(Records supplied begins)

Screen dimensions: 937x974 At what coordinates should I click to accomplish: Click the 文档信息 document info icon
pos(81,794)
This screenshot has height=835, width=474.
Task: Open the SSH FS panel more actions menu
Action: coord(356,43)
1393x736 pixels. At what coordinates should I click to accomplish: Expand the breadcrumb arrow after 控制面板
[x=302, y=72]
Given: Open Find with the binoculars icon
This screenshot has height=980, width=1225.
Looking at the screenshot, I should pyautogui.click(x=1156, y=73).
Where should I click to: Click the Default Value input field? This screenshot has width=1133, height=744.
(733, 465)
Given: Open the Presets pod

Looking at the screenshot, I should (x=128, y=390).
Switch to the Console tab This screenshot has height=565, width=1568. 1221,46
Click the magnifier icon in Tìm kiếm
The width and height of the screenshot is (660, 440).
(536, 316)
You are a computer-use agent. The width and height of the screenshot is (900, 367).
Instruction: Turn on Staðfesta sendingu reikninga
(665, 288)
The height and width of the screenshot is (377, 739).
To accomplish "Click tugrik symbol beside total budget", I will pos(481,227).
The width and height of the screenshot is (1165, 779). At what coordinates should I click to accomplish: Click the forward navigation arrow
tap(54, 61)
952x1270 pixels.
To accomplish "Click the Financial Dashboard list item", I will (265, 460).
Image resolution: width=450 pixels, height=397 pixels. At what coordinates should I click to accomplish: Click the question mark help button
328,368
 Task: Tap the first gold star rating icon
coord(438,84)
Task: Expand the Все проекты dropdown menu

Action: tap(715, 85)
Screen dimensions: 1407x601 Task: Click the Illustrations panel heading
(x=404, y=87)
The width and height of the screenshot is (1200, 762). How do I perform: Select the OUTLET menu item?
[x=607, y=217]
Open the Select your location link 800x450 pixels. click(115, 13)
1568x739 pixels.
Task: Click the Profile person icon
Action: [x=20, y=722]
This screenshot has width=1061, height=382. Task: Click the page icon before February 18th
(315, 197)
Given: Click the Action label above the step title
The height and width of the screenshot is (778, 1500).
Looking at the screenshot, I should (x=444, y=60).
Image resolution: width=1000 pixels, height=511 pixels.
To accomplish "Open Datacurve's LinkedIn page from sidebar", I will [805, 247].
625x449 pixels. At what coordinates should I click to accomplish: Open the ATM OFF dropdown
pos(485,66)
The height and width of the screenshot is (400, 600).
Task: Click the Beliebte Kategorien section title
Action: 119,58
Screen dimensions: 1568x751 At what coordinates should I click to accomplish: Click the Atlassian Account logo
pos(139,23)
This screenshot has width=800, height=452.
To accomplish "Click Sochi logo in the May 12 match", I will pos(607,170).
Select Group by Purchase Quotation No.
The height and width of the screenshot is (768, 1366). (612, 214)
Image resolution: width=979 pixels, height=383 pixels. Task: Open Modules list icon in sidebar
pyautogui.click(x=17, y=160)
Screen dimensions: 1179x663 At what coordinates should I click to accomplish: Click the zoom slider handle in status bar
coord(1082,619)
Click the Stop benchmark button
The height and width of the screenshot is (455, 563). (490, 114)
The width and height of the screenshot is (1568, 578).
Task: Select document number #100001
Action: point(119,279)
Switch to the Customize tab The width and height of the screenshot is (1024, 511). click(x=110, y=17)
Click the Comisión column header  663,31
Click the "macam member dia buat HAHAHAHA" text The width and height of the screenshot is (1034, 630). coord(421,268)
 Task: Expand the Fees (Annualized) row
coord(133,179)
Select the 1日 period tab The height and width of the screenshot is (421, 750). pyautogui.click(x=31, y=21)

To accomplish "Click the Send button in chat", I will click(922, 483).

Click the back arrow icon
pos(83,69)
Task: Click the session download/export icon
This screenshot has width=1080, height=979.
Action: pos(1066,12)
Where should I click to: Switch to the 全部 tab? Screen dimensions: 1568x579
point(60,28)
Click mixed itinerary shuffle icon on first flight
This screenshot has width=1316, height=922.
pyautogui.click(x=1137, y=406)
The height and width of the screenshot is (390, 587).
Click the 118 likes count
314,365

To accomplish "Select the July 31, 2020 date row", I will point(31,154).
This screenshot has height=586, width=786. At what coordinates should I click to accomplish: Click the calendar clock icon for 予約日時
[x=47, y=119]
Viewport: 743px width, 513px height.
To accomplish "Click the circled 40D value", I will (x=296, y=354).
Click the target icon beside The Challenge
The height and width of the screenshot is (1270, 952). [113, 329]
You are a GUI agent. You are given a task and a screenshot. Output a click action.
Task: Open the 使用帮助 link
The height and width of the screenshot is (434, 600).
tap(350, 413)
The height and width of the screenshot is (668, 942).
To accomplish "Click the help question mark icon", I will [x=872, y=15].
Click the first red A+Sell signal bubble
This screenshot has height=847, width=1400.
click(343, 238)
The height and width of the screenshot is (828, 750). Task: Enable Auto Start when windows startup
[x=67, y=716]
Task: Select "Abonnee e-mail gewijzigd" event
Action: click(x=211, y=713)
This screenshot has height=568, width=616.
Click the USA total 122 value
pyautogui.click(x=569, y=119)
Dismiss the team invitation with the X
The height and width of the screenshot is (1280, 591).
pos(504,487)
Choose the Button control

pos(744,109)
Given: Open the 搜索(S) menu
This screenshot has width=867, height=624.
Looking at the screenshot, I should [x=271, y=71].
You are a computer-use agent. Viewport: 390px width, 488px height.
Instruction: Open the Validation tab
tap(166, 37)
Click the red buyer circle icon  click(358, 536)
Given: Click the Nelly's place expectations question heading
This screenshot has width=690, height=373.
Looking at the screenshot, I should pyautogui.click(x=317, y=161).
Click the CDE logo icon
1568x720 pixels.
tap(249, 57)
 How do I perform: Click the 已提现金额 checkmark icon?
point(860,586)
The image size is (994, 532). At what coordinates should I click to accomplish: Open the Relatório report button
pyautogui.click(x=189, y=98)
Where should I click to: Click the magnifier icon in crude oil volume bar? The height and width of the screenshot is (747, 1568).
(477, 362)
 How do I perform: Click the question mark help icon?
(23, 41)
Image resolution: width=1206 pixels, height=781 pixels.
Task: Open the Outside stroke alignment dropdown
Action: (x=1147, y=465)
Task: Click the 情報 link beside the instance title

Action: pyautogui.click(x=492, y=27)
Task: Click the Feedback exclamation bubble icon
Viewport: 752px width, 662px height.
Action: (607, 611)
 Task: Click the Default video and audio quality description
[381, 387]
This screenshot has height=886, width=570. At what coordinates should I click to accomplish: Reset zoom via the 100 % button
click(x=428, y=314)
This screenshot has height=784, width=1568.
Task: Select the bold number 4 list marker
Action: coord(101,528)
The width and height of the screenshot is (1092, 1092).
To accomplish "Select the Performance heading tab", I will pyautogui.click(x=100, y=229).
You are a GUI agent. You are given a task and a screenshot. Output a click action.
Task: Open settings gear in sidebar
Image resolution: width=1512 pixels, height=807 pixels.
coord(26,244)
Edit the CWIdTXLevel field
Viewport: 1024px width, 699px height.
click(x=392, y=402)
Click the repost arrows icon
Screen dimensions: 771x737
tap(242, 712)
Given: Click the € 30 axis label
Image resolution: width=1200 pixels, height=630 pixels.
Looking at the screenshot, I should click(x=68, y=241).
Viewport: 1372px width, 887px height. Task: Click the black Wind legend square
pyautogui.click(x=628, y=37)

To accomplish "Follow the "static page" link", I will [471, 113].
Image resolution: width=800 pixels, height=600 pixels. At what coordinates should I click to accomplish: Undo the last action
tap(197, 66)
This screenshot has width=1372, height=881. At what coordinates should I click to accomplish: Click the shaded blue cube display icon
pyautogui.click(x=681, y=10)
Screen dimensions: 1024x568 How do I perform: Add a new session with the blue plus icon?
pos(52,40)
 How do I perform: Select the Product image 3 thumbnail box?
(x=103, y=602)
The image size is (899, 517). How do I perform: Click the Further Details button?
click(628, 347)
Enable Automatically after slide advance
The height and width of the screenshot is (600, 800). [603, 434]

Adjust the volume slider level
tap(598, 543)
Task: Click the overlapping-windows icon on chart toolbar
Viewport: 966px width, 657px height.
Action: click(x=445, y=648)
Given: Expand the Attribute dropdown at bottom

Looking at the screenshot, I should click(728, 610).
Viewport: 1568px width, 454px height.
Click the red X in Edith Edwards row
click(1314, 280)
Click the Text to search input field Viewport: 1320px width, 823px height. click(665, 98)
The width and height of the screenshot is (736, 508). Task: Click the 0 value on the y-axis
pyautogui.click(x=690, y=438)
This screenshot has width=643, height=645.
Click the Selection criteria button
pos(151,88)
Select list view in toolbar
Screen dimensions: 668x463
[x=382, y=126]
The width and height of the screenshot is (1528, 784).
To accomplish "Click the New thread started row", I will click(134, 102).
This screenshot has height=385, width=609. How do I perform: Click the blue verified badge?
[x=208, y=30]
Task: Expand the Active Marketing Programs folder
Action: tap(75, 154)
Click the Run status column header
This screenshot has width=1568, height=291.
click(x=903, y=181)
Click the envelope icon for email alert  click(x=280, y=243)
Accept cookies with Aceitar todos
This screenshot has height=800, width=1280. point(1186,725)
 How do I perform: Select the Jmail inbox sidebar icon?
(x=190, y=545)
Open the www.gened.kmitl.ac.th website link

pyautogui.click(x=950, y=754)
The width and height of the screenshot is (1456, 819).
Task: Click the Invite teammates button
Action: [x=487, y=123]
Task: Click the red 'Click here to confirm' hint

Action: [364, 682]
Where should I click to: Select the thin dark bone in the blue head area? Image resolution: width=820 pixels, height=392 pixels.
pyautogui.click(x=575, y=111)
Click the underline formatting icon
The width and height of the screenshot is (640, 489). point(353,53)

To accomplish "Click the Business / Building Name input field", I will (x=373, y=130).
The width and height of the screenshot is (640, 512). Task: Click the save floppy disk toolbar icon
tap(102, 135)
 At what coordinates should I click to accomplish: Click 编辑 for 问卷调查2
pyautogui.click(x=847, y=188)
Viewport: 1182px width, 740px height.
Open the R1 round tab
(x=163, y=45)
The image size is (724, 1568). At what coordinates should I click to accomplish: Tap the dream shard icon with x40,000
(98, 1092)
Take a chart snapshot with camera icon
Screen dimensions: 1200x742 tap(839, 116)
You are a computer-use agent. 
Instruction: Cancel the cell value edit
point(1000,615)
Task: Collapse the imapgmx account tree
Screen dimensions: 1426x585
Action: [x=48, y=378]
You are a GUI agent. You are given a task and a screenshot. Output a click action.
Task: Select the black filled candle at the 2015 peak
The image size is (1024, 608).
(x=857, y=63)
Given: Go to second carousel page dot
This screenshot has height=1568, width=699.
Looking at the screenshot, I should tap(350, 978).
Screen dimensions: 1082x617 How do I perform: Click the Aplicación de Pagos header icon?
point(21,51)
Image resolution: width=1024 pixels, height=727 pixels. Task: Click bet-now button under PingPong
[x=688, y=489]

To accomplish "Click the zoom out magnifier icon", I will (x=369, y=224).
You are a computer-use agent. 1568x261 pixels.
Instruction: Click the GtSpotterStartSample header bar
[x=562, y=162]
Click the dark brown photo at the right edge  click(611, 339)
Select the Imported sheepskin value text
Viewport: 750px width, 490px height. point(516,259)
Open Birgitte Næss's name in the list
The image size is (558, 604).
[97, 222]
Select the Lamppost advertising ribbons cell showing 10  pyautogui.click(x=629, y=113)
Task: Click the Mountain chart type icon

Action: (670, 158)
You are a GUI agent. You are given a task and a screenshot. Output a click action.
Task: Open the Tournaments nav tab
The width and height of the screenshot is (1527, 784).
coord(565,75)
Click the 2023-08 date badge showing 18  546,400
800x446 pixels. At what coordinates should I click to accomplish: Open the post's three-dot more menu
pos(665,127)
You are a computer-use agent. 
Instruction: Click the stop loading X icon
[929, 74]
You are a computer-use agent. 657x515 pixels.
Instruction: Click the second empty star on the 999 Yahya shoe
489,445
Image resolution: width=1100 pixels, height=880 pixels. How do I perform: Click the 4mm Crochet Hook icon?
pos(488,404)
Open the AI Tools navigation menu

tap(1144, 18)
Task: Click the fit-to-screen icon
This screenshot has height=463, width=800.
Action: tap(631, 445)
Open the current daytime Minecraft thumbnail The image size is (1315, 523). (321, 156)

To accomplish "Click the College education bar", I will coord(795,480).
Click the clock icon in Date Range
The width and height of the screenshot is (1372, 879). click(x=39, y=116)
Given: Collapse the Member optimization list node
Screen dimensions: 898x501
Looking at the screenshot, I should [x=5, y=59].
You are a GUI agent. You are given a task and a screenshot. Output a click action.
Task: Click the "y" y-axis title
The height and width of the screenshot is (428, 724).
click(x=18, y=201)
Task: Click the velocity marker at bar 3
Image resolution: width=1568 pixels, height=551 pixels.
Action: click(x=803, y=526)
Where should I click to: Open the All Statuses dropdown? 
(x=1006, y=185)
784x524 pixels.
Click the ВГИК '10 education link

(Records supplied ends)

» **Action item**: Up to and including the line that holds "Given: Open Find with the binoculars icon", reproduce the records above exactly from their first line, and give nothing else.

» **Task solution**:
Screen dimensions: 937x974 At what coordinates should I click to accomplish: Click the 文档信息 document info icon
pos(81,794)
This screenshot has height=835, width=474.
Task: Open the SSH FS panel more actions menu
Action: coord(356,43)
1393x736 pixels. At what coordinates should I click to accomplish: Expand the breadcrumb arrow after 控制面板
[x=302, y=72]
Given: Open Find with the binoculars icon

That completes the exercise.